Autism is an early-onset neurodevelopmental disorder in which three characteristics prevail: poor social reciprocation, a qualitative impairment in communication, and idiosyncratic behavior. These characteristics are pervasive and persistent over more than one context i.e. home or school-and are age inappropriate [4,5].
For example, sense perception differs for a child with autism . The paradoxical phenomenon of hyper-or hyposensitivity to sound, taste, touch and smell is experienced as a separate entity. Given this, a child with autism may not share the same pattern of human behavior the way that is “neurally” typical; this difference is known as the ‘Culture of Autism’ [5,6]. Thus autism concerns the whole person, their relationships and social circumstances [6,7].
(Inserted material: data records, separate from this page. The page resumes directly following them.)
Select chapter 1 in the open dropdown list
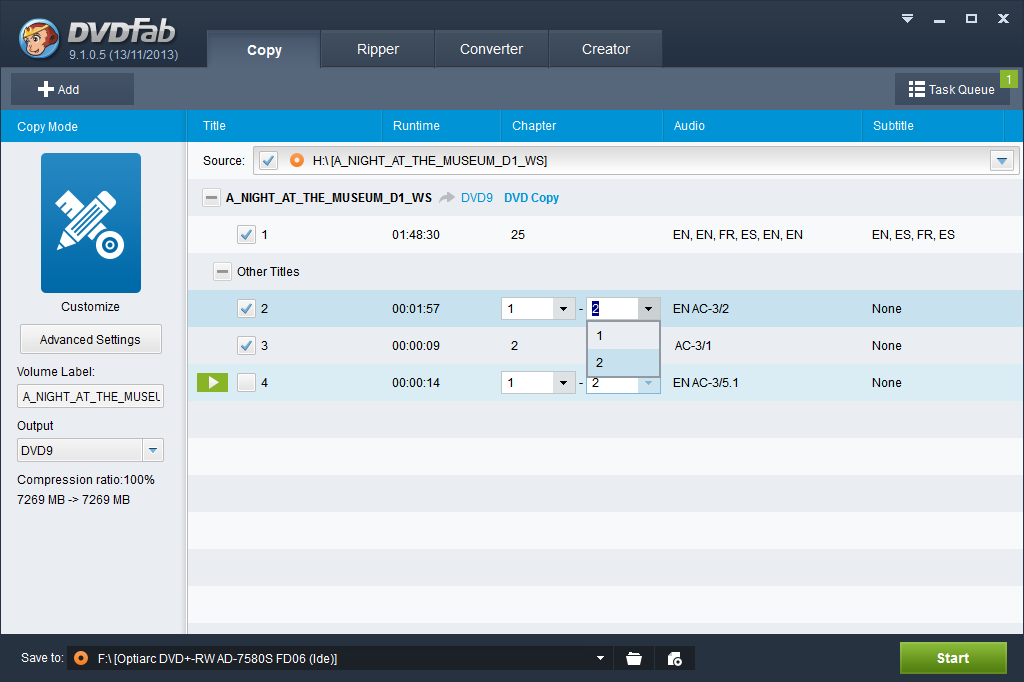 [622, 336]
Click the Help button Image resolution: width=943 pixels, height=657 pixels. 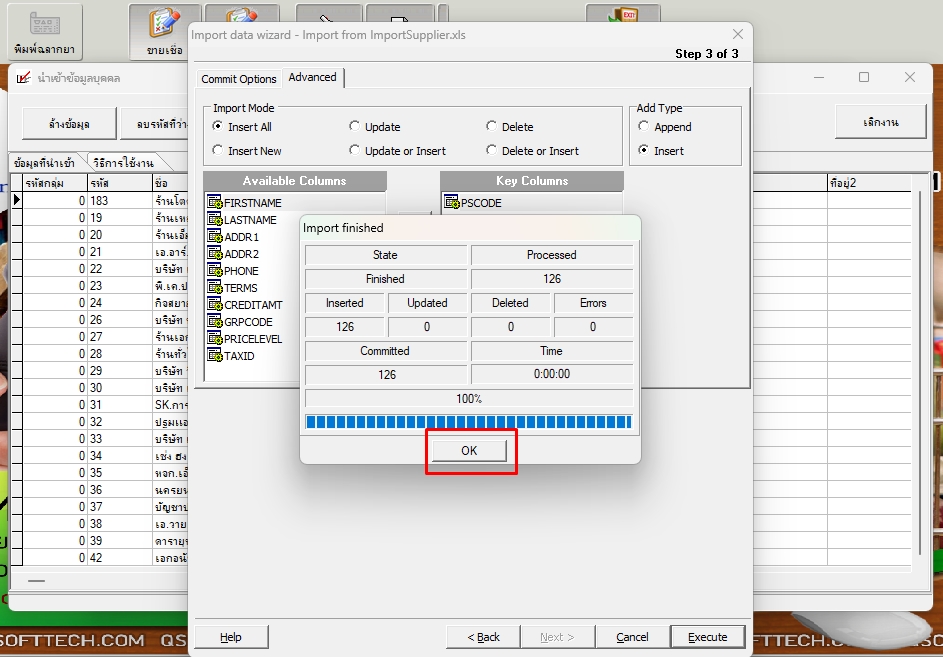[x=230, y=637]
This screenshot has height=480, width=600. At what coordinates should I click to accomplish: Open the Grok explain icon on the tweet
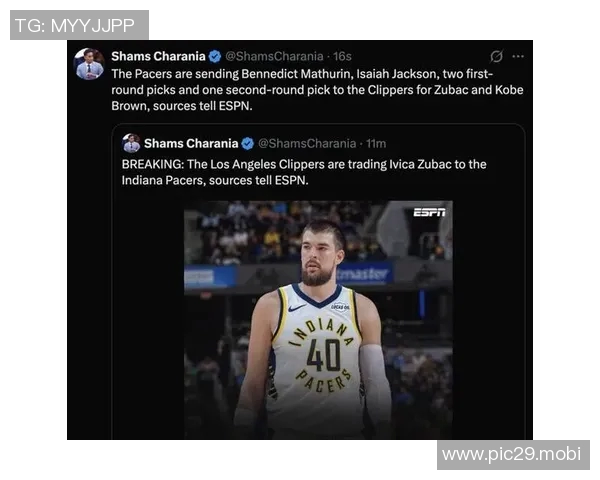[496, 57]
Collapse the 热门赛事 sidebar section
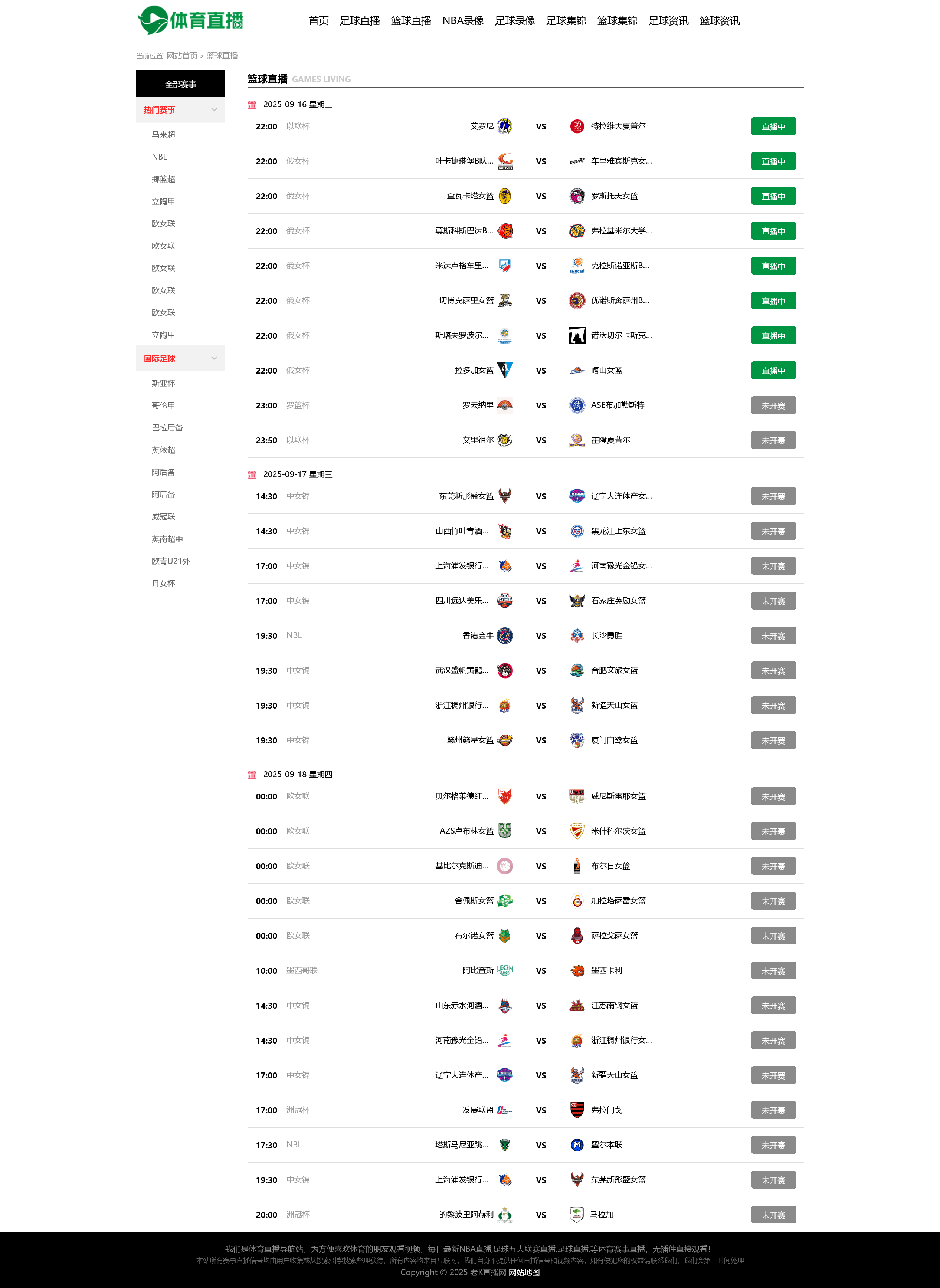Image resolution: width=940 pixels, height=1288 pixels. coord(214,110)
Families of a child with autism face many challenges, from deciding whether to place a child in mainstream or a specialist school, to relentless worrying whether their child will be ‘socially accepted’. This debate is further complicated by Bandura’s social learning theory that “most human behavior is learnt observationally by modeling” [8]. Self-reports of children with autism show that they are more likely to report feelings of social isolation at school [7]. There is also an increased risk of exploitation, ranging from emotional to physical abuse [8,9]. It is unknown whether bullying is due to their limited ability to effectively communicate disapproval, or inability to comprehend advances of others [7].
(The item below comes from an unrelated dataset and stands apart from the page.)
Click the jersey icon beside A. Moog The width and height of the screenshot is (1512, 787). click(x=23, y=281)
Since 1966, TEACCH was uniquely designed comprehensive model founded by Dr Eric Scloper [10,11]. This internationally renowned philosophy takes into account the culture of autism, placing an emphasis on structure of class environments and predictability [11,12]. It uses visual cues, such as sign language and picture words, to promote self-help, independence and communication. This allows better functioning in the community [12]. Therefore, TEACCH can be employed in the working environment, at home and at school from a young age thought to adulthood by parents, teachers and employers. In the UK, the National Autistic Society provides and easily accessible two day course for those wishing to learn how to TEACCH [13].
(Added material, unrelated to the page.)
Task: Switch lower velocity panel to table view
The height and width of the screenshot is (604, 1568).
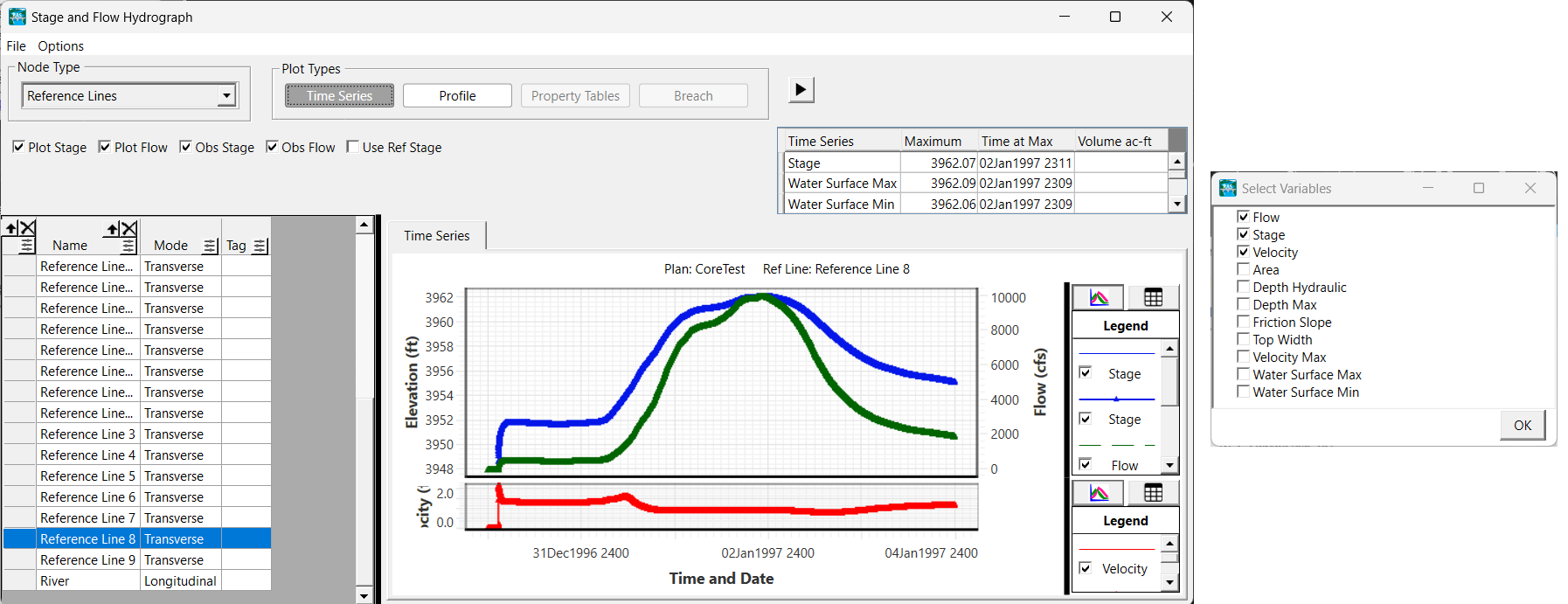Action: click(x=1153, y=493)
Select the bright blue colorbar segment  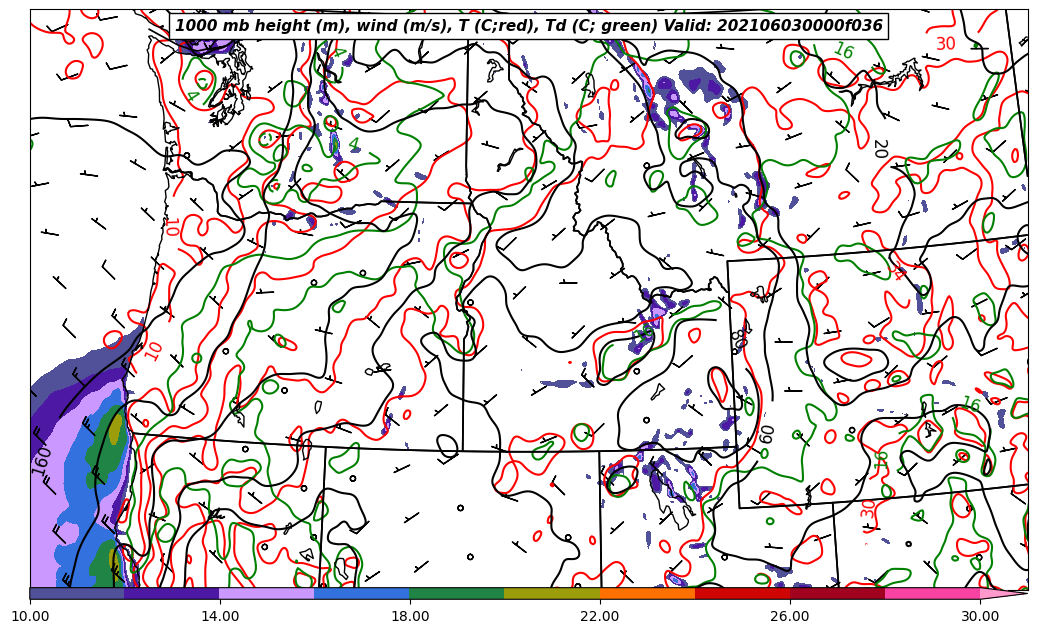click(361, 593)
Furthermore, lack of sleep is a concern for both teachers and families. Often chronic and disabling, it can result in difficulties in behavior and learning. Meta-analyses show that melatonin is an endogenous substance that can produce sleep phase shifting and has hypnotic properties [3]. In many children, administrating melatonin has shown to be effective in increasing the length of ‘total sleep time’ and overall improving the child’s wellbeing [3].
Whilst we as doctors can do little to control external factors, we can have some control over the clinical environment. Medical management of a child with autism can be difficult; the unfamiliar, chaotic environment of a hospital can sometimes trigger significant distress [10]. In this instance, AL was treated in the community with specialist nursing visits at home. There is limited literature regarding the effectiveness of managing autism in a hospital environment vs. community management. Current interventions of bringing familiar objects from home or reducing noise are not always feasible and may not suffice [10]. This may be an important point to consider in future when consulting an autistic patient, in order to provide an effective and appropriate service.
Autism is a complex, disabling disorder that is physically and emotionally demanding on both the patient and their family. It has a breadth of psychosocial impacts beginning in childhood and persisting throughout life. It is only when we can accept and value the difference between our culture and the culture of autism that we can help ameliorate the impact of the disorder.
I would like to thank the patient AL and her family for their kind approval.